== Document section

This memorandum opinion was not selected for publication in the New Mexico Reports. Please see Rule 12-405 NMRA for restrictions on the citation of unpublished memorandum opinions. Please also note that this electronic memorandum opinion may contain computer-generated errors or other deviations from the official paper version filed by the Court of Appeals and does not include the filing date.

STATE OF NEW MEXICO,
Plaintiff-Appellee,
v.

SHONLEE CHAVEZ
aka SHONLEE LEWIS,
Defendant-Appellant.

NO. 30,623

COURT OF APPEALS OF NEW MEXICO

February 7, 2011


APPEAL FROM THE DISTRICT COURT OF BERNALILLO COUNTY, Reed S. Sheppard, District Judge

COUNSEL

Gary K. King, Attorney General, Andrea Sassa, Assistant Attorney General, Santa Fe, NM, for Appellee

D. Eric Hannum, Albuquerque, NM, for Appellant

JUDGES

RODERICK T. KENNEDY, Judge. WE CONCUR: JAMES J. WECHSLER, Judge, CYNTHIA A. FRY, Judge.

AUTHOR: RODERICK T. KENNEDY

MEMORANDUM OPINION

KENNEDY, Judge.

Defendant appeals from a conditional discharge order, entered pursuant to a conditional guilty plea reserving the right to appeal the denial of Defendant’s motion to suppress. In this Court’s notice of proposed summary disposition, we proposed to reverse. The State has responded with a memorandum in opposition, which we have duly considered, and has failed to persuade us. We reverse.

Defendant moved to suppress evidence based on his assertion that the police did not have a reasonable suspicion to stop the vehicle in which he was a passenger. [RP 63-65, 76-77] We reverse based on this Court’s decision in State v. Eric K., 2010-NMCA-040, ¶¶ 23-24, 148 N.M. 469, 237 P.3d 771. In that case, we held that a person’s proximity to a reported crime, combined with the fact that the person and his companion were the only people walking in the area and the fact that the person attempted to avoid the police when he saw them, was insufficient to establish reasonable suspicion when the person was not in the immediate vicinity of the crime, but was instead two blocks away. Id.

====
== Data extract

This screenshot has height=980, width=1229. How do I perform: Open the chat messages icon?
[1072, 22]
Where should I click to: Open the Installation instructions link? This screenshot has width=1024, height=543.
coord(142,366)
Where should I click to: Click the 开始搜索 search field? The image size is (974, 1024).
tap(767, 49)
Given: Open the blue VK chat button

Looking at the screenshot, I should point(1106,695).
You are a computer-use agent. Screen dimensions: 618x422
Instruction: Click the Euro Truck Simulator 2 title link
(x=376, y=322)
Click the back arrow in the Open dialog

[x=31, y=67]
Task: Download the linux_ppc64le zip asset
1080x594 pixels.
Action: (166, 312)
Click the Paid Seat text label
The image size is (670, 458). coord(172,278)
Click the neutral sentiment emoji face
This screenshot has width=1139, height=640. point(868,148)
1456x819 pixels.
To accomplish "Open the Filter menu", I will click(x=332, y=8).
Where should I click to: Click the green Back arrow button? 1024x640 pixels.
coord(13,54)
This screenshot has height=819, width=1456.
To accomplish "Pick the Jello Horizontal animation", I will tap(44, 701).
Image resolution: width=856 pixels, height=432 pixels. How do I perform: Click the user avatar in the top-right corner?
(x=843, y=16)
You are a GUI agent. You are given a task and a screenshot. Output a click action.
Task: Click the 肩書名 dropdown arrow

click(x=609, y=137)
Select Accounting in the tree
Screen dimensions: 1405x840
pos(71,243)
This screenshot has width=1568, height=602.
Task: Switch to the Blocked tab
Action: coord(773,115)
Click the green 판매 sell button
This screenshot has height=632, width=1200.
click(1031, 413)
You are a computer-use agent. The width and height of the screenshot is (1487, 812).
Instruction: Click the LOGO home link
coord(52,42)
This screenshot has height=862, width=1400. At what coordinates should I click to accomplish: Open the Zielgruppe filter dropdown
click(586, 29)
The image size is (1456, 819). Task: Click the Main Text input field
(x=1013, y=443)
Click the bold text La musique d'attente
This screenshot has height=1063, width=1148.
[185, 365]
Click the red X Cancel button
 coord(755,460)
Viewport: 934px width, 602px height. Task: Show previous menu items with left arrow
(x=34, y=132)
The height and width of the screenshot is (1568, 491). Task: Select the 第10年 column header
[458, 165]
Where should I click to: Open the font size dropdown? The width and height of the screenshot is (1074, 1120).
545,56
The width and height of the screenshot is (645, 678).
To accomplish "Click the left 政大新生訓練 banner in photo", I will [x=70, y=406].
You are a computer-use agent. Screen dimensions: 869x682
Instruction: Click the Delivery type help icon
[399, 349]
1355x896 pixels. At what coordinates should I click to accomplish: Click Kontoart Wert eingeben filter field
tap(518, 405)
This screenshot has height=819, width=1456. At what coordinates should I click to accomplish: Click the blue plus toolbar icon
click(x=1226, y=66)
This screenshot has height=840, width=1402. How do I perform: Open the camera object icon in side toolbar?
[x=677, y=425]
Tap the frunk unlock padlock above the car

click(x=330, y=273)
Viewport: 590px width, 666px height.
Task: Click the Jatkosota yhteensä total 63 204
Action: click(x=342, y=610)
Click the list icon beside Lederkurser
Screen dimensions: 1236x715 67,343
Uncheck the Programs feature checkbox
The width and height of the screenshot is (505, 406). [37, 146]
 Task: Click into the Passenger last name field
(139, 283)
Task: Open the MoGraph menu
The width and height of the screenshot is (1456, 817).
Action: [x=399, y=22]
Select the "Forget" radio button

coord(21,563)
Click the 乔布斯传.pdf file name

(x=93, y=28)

====

**Requirement A**
In the court opinion, who represented the appellant?
**Requirement B**
From the rows, copy out the lines beginning at the one containing "Click the neutral sentiment emoji face" and stopping after the one containing "(x=843, y=16)".

**Final answer A**
D. Eric Hannum of Albuquerque, NM.

**Final answer B**
Click the neutral sentiment emoji face
This screenshot has width=1139, height=640. point(868,148)
1456x819 pixels.
To accomplish "Open the Filter menu", I will click(x=332, y=8).
Where should I click to: Click the green Back arrow button? 1024x640 pixels.
coord(13,54)
This screenshot has height=819, width=1456.
To accomplish "Pick the Jello Horizontal animation", I will tap(44, 701).
Image resolution: width=856 pixels, height=432 pixels. How do I perform: Click the user avatar in the top-right corner?
(x=843, y=16)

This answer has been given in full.